On January 18th, ten musicians from the the ensemble South Asian Riyaaz Qawwali joined Living Learning Community students for a lively and inspiring evening of music and conversation. Qawwali is a music tradition that emerged in the 14th century when Sufi Poet Amir Khusrow wrote a series of musical compositions dedicated to his teacher, the saint Nizamuddin. In 2006, these ten South Asian-Americans, then college students at the University of Texas at Austin, joined together as a group and began to reinterpret Khusrow’s tradition in a modern context.
The founder and lead vocalist of the group is Sonny, a 31-year old who hails from Houston, Texas. The other ten musicians are also native Texans and play a combination of instruments, including harmonium, dholak, qawwali tabla, violin, tambourine, pianikia, and cajon, in addition to singing.
Their performance in Occom Commons was mesmerizing, and over thirty students enjoyed the unique and eclectic sounds of the group. “Qawwali tradition is supposed to be a practice of ecstasy,” Sonny once explained in an interview for The Huffington Post, and the student audience at Occoms Commons sat on the carpet with rapt expressions which made it clear that the group’s music had achieved its intended affect.

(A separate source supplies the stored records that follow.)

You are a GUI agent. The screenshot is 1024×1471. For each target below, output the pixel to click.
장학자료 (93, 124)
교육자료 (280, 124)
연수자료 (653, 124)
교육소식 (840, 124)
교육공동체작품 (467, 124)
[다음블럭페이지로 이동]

What is unique about Riyaaz Qawwali, as we discussed in our conversation after the performance, was that the group’s members hail from from numerous religious backgrounds. Musicians in the group practice Islam, Hinduism, and Christianity, and some are atheists and agnostics. The group is a testament to the power and importance of working across divides and differences of opinion.
After the performance and conversation, Living Learning Community students sat at six tables with each of the Riyaaz Qawwali artists interspersed throughout the tables. The evening was a joyous celebration of the power of music to bring diverse groups and cultures together.